Environment_Infrastructure/roadmap/prod-env/01-swarm-init-multinode.md

# 01 — Docker Swarm Init (Prod — Multi-Node)

## Context
- **Repo:** `iklim.co` root
- **Environment:** prod
- **Topology:**
  - 3 × service nodes — all act as **Swarm managers AND app workers** (Raft quorum: 1 can fail)
  - 3 × DB nodes — **NOT part of Docker Swarm** (separate DB cluster, out of scope)
- All 6 nodes are in the same private network.
- Pipeline trigger: push to `prod-env` branch → Gitea runner on `prod-runner` (first service node).
- Swarm has 3 nodes total; all are manager-eligible and carry workloads (no dedicated worker-only nodes).

## Node labeling plan

| Node | Role | Swarm role | Labels |
|------|------|------------|--------|
| service-1 | API services, SWAG, Vault | Manager + Worker | `type=service` |
| service-2 | API services replicas | Manager + Worker | `type=service` |
| service-3 | API services replicas | Manager + Worker | `type=service` |

> DB nodes (`db-1/2/3`) are **not part of Docker Swarm**. They run as a separate cluster
> and are provisioned independently. No Swarm join or label step applies to them.

## Step 1 — Init Swarm on service-1 (the prod-runner node)

```bash
MANAGER_IP=$(hostname -I | awk '{print $1}')
if ! docker info --format '{{.Swarm.LocalNodeState}}' | grep -q "active"; then
  docker swarm init --advertise-addr "$MANAGER_IP"
  echo "✅ Swarm initialized on $MANAGER_IP"
else
  echo "ℹ️  Swarm already active"
fi
```

## Step 2 — Get manager join token

```bash
docker swarm join-token manager  # for service-2, service-3
```

Save this token — needed on service-2 and service-3.

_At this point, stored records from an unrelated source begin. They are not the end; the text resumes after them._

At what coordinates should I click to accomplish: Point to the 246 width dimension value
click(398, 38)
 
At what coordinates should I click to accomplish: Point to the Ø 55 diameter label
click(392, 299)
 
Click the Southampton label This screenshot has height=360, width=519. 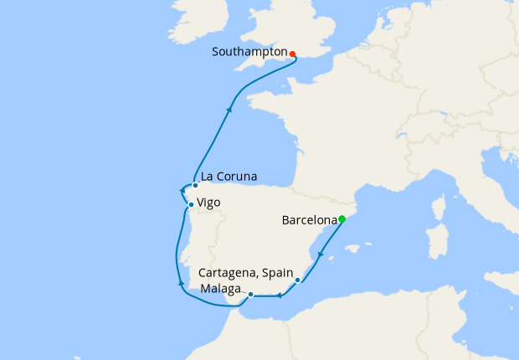(249, 52)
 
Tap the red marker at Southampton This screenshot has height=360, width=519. (292, 54)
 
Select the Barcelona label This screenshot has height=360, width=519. (309, 221)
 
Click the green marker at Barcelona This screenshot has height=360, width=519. (342, 219)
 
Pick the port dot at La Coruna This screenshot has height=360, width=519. (195, 185)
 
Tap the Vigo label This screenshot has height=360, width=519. (209, 203)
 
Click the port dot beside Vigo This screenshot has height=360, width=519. (191, 205)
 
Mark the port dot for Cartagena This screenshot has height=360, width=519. (298, 280)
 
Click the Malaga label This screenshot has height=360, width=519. (220, 290)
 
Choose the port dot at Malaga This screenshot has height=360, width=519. (250, 294)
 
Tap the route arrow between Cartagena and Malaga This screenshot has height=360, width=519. (277, 295)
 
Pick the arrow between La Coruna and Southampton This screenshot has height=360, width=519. (229, 108)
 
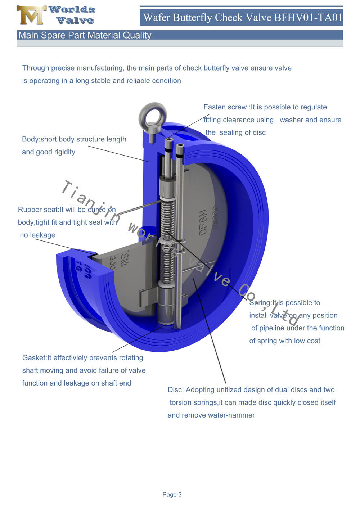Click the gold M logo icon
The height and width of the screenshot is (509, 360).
coord(31,15)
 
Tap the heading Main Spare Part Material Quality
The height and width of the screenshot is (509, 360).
coord(85,35)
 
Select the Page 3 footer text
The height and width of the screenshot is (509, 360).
coord(172,495)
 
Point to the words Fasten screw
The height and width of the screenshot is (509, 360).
coord(225,107)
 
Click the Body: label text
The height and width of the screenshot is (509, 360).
coord(31,139)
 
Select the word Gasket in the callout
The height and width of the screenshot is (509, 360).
coord(34,358)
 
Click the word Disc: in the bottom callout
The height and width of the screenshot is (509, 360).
coord(176,390)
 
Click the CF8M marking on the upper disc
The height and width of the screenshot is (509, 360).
coord(203,222)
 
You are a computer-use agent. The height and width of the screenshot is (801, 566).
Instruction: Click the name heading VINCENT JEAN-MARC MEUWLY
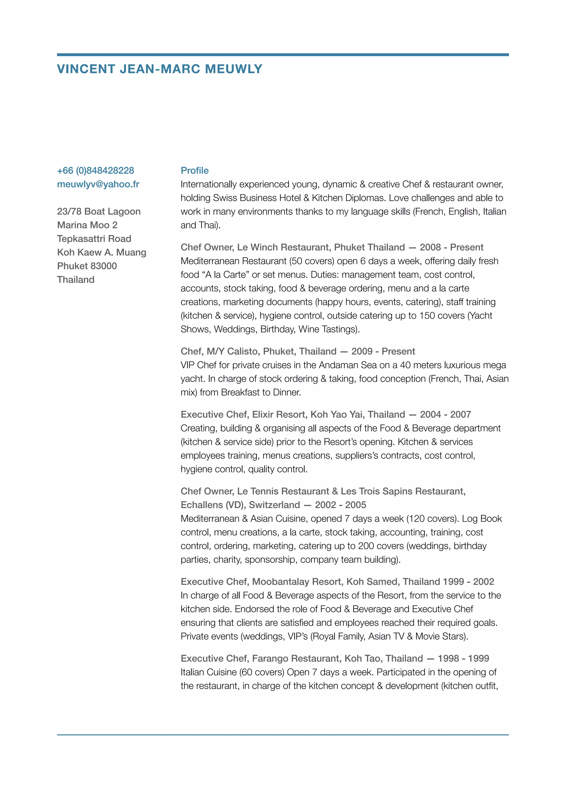click(159, 69)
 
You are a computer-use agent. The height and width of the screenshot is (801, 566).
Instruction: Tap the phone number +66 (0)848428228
click(96, 171)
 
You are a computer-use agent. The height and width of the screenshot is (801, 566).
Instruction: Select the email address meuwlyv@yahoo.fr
click(98, 184)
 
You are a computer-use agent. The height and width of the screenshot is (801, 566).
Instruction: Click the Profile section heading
click(194, 171)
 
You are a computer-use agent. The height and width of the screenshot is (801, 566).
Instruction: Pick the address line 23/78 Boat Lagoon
click(99, 211)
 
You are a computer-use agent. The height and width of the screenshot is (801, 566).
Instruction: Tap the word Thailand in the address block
click(76, 280)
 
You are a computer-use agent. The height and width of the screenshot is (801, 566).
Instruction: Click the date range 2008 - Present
click(451, 247)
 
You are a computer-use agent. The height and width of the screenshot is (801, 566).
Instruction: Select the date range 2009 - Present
click(383, 351)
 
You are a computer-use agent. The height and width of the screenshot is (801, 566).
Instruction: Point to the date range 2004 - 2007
click(445, 414)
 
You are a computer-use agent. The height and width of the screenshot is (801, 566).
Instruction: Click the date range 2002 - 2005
click(340, 505)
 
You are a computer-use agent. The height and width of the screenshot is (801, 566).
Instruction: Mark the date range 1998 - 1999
click(463, 658)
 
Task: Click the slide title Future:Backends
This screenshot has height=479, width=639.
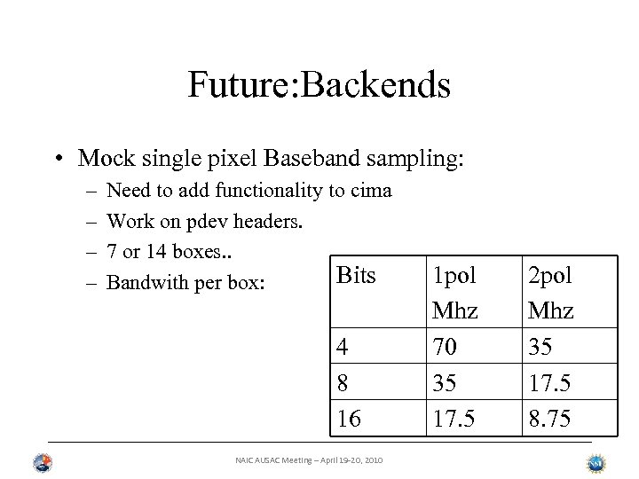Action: (x=319, y=85)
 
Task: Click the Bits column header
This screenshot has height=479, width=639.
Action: (x=357, y=275)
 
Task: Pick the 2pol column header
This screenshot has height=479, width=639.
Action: (x=550, y=275)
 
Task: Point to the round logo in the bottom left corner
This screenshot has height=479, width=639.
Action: (x=42, y=463)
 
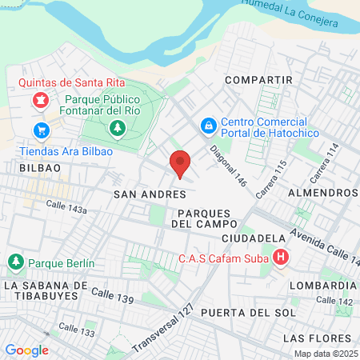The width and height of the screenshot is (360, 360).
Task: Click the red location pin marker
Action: coord(181,163)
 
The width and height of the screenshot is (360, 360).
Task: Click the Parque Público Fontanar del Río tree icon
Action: coord(118,127)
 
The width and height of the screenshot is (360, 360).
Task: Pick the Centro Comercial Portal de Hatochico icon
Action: coord(208,126)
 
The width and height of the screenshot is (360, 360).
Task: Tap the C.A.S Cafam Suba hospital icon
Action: coord(281,258)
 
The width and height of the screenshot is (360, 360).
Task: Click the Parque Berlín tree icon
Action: coord(16,262)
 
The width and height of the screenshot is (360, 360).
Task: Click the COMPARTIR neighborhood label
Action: coord(258,80)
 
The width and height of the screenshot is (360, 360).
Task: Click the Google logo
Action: coord(26,350)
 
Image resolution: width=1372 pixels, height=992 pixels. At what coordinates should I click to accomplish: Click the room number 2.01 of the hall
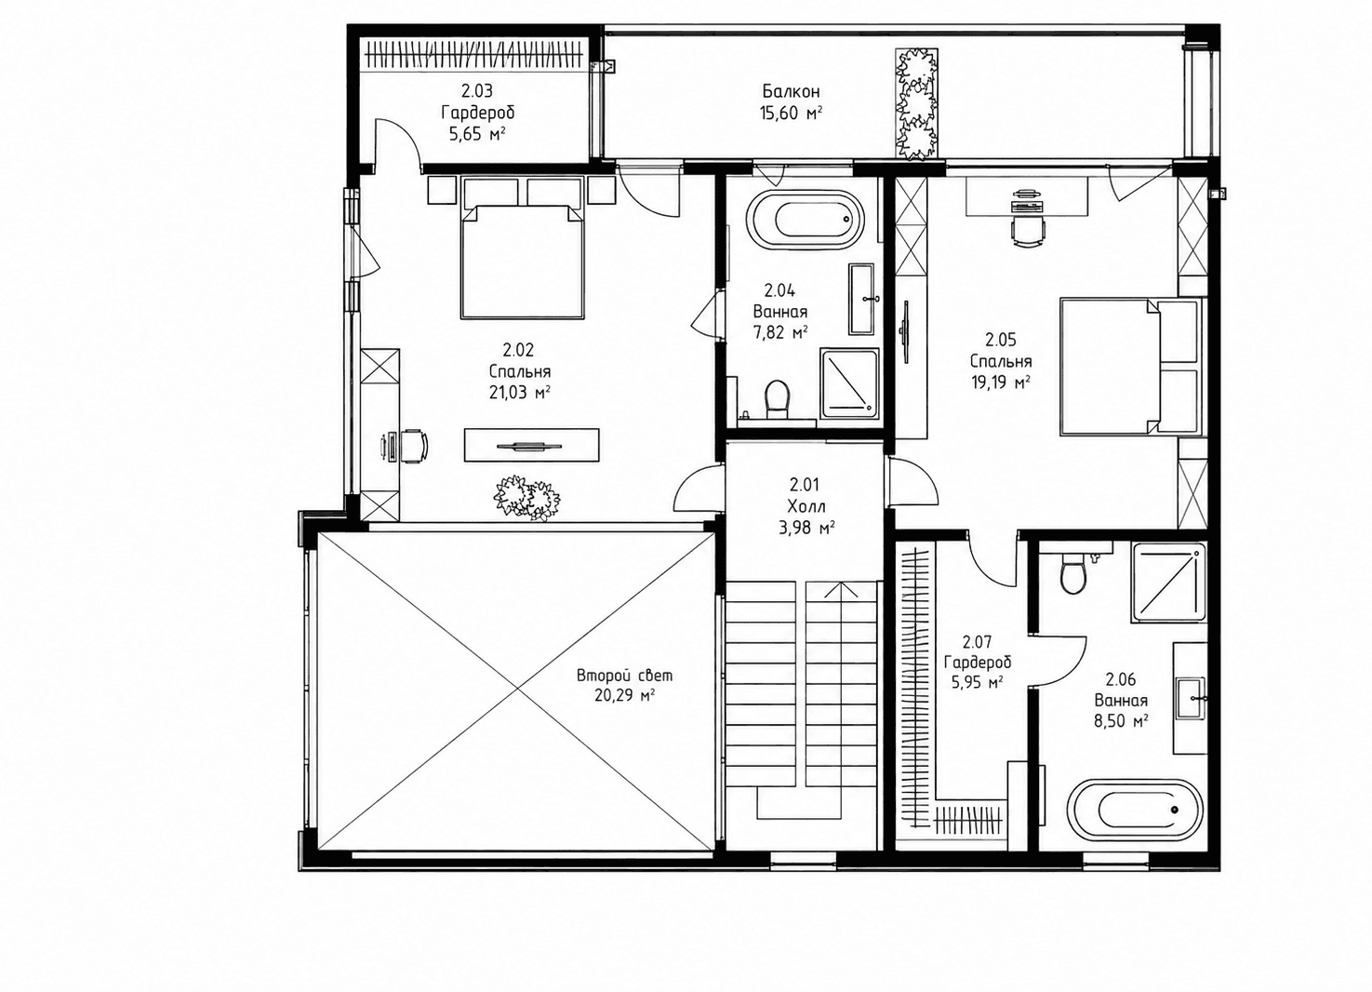coord(805,485)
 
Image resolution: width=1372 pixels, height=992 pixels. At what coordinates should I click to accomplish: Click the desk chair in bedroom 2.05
coord(1027,231)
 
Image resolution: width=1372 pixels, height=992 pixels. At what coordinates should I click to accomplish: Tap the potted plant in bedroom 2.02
coord(527,498)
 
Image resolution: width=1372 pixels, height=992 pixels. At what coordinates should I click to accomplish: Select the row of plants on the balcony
coord(917,104)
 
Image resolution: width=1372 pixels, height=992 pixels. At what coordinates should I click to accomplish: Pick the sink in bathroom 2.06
coord(1190,697)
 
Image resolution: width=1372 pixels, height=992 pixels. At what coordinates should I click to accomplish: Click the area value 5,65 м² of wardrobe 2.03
coord(477,134)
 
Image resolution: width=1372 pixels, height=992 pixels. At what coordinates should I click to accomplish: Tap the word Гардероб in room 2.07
coord(978,663)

## Step 3 — Join service-2 and service-3 as managers

SSH into service-2 and service-3, run:
```bash
docker swarm join --token <MANAGER_TOKEN> <service-1-ip>:2377
```

## Step 4 — Label all Swarm nodes

On service-1, after service-2 and service-3 have joined:

```bash
for node in service-1 service-2 service-3; do
  docker node update --label-add type=service "$node"
done
```

> Replace `service-1`, etc. with actual node hostnames shown in `docker node ls`.
> DB nodes are not in Swarm — no join or label step for them.

## Step 5 — Verify

```bash
docker node ls
```

Expected: 3 nodes, all with `MANAGER STATUS` = `Leader` or `Reachable`.
All 3 nodes remain in `AVAILABILITY=Active` (not drained) so they also carry workloads.

```bash
docker node inspect service-1 --format '{{.Spec.Labels}}'
```

Expected: `map[type:service]`.

## Step 6 — Confirm `init/swarm-init.sh` multi-node awareness

The script is idempotent (skips init if already active). Verify:

```bash
grep -n "swarm init\|swarm join" init/swarm-init.sh
```

The prod pipeline runs on service-1 only. service-2/3 are joined via Ansible (`swarm` role),
not via the Gitea pipeline.

## Placement constraints used in `docker-stack-infra.yml`

| Constraint | Resolves to |
|------------|-------------|
| `node.role == manager` | service-1, service-2, service-3 |
| `node.labels.type == service` | service-1, service-2, service-3 |

SWAG, Vault, cert-reloader: pinned to `node.role == manager`.
Microservices: no constraint (distributed across all 3 service nodes by Swarm scheduler).

> `node.labels.type == db` constraint is **not used** — DB nodes are not in Swarm.
> PostgreSQL and MongoDB run outside Swarm as a separately managed cluster.